Probability is the likelihood of an event to occur. It is impossible to guess some events whether will occur with 100% certainty and hence the use of the theory of probability is important. It tells us the certainty of an event to occur and how and why it will occur. Probability is an important theory in finance because most of the calculations in finance occur in the future for which probabilities of their occurrence are important to consider.

Depending on the nature of calculation or determination, there are two types of probabilities. The one that uses history and data is known as objective probability while the one that uses personal opinion is known as subjective probability. Here is more about the two.

The formula for calculating probability is,

$\mathrm{Probability\:of\:an\:event\:to\:happen,RateP(E)= \frac{Number\:of\:Favorable\:Outcomes}{Total\: Number\: of \: Outcomes}}$

Subjective Probability

Subjective probability is personal, and they are not data-driven.

  • A person may think a certain incident to occur at certain moments and hence form an opinion of their own. They may act depending on the opinion and such an idea of an occurrence of a certain event is known as subjective probability. Most subjective probabilities are not facts.

  • In most financial decisions, a quantitative measure is upheld to form an opinion. However, in the case of subjective probability, it is related more to subjective opinion than quantitative information.

  • For example, a person may think that the BSE will gain 65% value the next day, while another person may think it will gain 50%. Both are examples of subjective probabilities.

Objective Probability

Objective probability is the likelihood of occurrence of an event that is based on historical data.

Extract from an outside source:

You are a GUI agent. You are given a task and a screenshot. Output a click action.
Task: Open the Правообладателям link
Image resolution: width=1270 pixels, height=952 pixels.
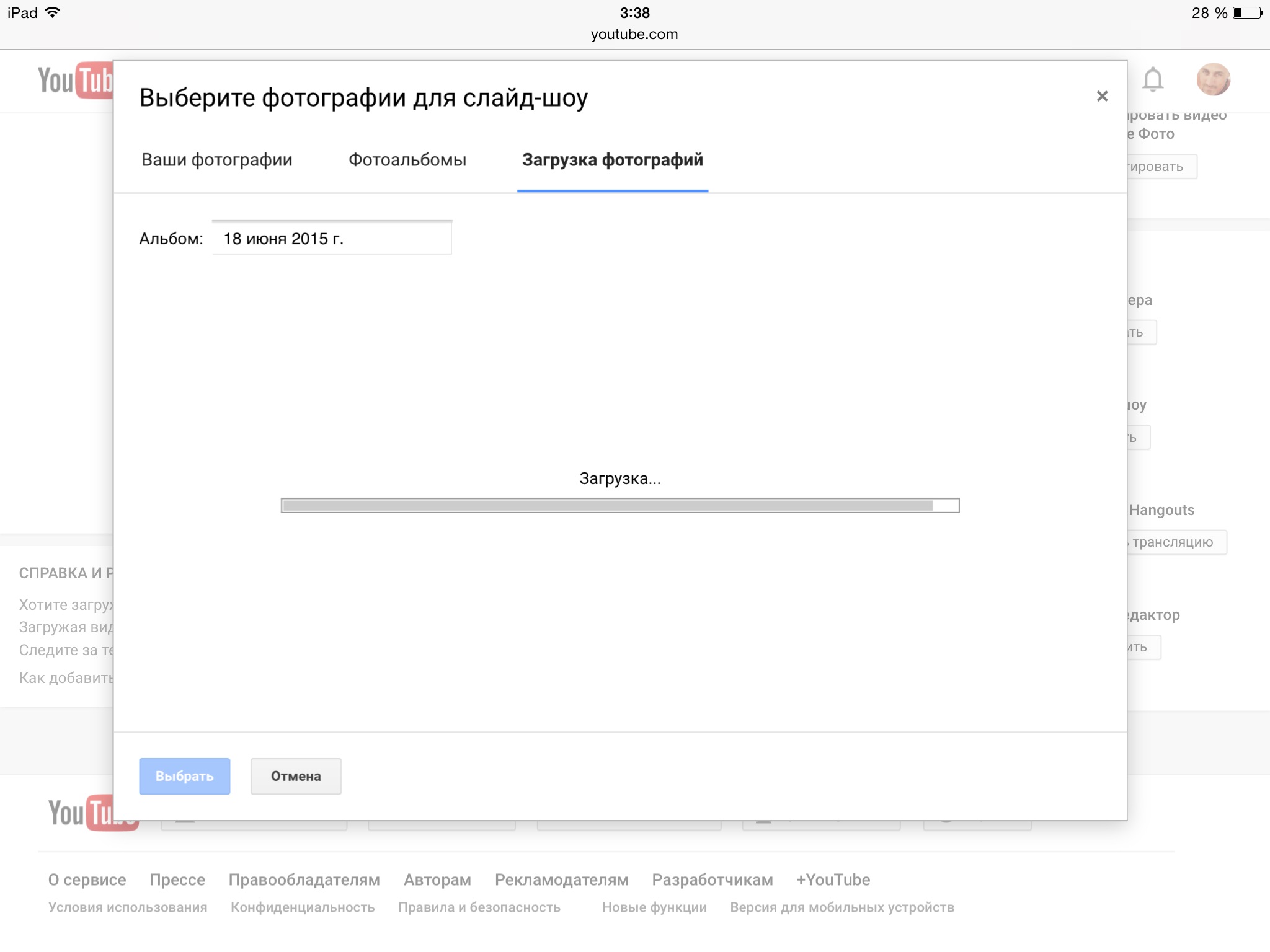(304, 879)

  • Instead of using personal opinion, analysts use data and mathematical equations to derive the objective probability of an event. Since analysts use all kinds of measurements to predict the future, the objective probability is considered more accurate and sophisticated for making business decisions.

  • This kind of probability uses history and data to derive the likelihood of a future event that has not happened in the past. By comparing the historical data, the likelihood of an outcome is made. Quantitative analysis is the core of objective probability calculation.

  • Objective probability is more about independent events; the events that have a probability of occurring in the future but have not happened in the past.

The values of historical data impact objective probability, as it seeks information about the quantitative chance of an event to occur in the future.